WORK INSTRUCTIONS.
From the records below, determine the number of lines containing "computer". Output that number alone.

STUDY MATERIAL.
+===+

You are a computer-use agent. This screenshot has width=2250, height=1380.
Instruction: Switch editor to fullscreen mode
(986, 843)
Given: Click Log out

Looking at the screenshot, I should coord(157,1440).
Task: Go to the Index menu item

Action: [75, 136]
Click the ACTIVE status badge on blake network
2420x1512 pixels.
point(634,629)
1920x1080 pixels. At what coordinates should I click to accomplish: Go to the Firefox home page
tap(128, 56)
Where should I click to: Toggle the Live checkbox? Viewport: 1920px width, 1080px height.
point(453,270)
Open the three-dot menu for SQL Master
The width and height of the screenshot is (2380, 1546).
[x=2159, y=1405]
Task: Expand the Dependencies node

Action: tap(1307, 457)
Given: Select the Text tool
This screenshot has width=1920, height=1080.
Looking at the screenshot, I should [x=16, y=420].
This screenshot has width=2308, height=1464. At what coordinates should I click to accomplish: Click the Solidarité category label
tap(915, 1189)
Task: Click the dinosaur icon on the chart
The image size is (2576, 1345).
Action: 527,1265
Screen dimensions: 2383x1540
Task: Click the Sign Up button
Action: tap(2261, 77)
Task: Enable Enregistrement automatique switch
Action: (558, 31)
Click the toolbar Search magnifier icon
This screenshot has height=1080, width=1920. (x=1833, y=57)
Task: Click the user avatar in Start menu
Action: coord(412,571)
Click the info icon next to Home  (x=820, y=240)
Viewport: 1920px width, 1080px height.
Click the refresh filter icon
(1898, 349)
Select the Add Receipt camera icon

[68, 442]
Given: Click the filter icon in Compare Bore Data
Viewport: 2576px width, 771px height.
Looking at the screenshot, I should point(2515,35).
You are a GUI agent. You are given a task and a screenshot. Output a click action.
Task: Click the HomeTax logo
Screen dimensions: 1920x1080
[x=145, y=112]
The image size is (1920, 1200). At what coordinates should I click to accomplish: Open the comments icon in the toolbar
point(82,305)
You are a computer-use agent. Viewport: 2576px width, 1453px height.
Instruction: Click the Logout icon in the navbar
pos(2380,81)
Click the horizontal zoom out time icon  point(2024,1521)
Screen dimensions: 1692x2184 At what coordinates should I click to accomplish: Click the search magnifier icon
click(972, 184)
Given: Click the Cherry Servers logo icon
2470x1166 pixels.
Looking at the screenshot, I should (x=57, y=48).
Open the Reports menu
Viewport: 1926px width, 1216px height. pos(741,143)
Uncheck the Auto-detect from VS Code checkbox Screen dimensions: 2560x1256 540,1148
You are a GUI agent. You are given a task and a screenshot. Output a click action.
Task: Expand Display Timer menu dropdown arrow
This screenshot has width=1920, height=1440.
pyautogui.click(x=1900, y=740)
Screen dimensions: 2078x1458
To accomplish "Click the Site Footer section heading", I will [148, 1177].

+===+

YOUR SOLUTION.
2